As the author lays out, the thing that made coroutines click for me was the isomorphism with state machine-driven control flow.
That’s similar to most of what makes C++ tick: There’s no deep magic, it’s “just” type-checked syntactic sugar for code patterns you could already implement in C.
(Occurs to me that the exceptions to this … like exceptions, overloads, and context-dependent lookup … are where C++ has struggled to manage its own complexity.)
If you need to implement an async state machine, couldn't that just as easily be done with std::future? How do coroutines make this cleaner/better?
No serious devs even uses Unity coroutines. Terrible control flow and perf. Fine for small projects on PC.
In all of my years of professional game dev, I can verify that this is not even remotely true. They're used basically everywhere. They're very common when you need something to update for a set period of time but managing the state outside a very local context would just make the code a mess.
Unity's own documentation for changing scenes uses coroutines
Echoing the thoughts of the only current sibling comment: lots of "serious" developers (way to gatekeep here) definitely use coroutines, when they make sense. As mentioned, it's one of the best ways to have something update each frame for a short period of time, then neatly go away when it's not needed anymore. Very often, the tiny performance hit you take is completely outweighed by the maintanability/convenience.
...and then crash when the object it was using gets deleted while it's still running, but there is no way to track down and stop all the co-routines holding on to it.
Unity coroutines are a huge pain in the ass, and a lazy way to sloppily do things that are perfectly fine to do without them, using conventional portable programming techniques that make it possible to prevent edge conditions where things fall through the crack and get forgotten like "fire and forget" coroutine foot-guns.

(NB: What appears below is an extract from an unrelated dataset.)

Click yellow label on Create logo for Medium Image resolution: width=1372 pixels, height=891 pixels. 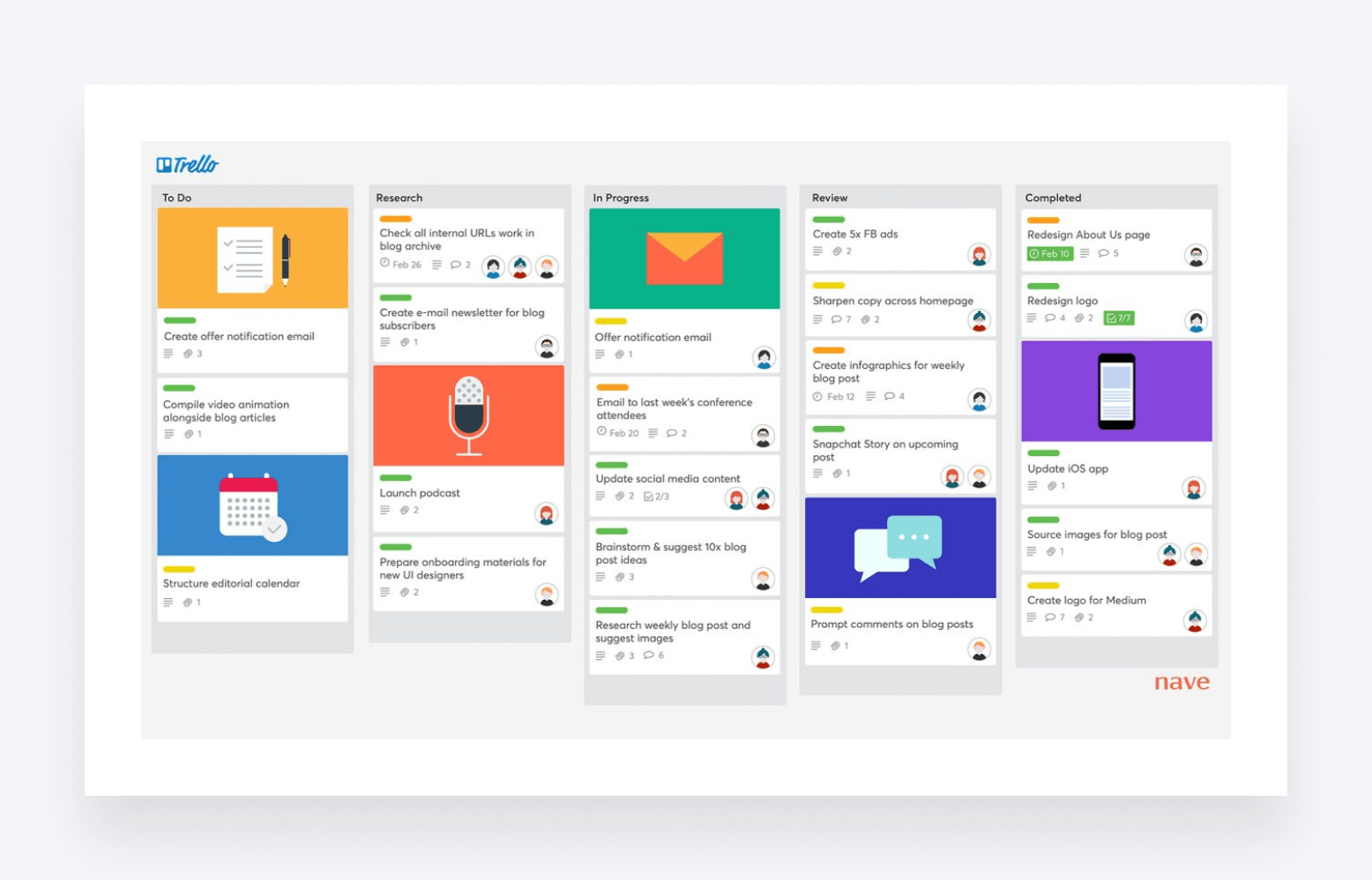pyautogui.click(x=1043, y=586)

Just out of interest, how many serious unity devs have you talked to?
In Haskell this technique has been called ‘reinversion of control’: http://blog.sigfpe.com/2011/10/quick-and-dirty-reinversion-o...
More broadly the dimension of time is always a problem in gamedev, where you're partially inching everything forward each frame and having to keep it all coherent across them.
It can easily and often does lead to messy rube goldberg machines.
There was a game AI talk a while back, I forget the name unfortunately, but as I recall the guy was pointing out this friction and suggesting additions we could make at the programming language level to better support that kind of time spanning logic.
This is more evident in games/simulations but the same problem arises more or less in any software: batch jobs and DAGs, distributed systems and transactions, etc.
This what Rich Hickey (Clojure author) has termed “place oriented programming”, when the focus is mutating memory addresses and having to synchronize everything, but failing to model time as a first class concept.
I’m not aware of any general purpose programming language that successfully models time explicitly, Verilog might be the closest to that.
This timing additions to a language is also at the core of imperative synchronous programming languages like Este rel, Céu or Blech.
> There was a game AI talk a while back, I forget the name unfortunately, but as I recall the guy was pointing out this friction and suggesting additions we could make at the programming language level to better support that kind of time spanning logic.
Sounds interesting. If it's not too much of an effort, could you dig up a reference?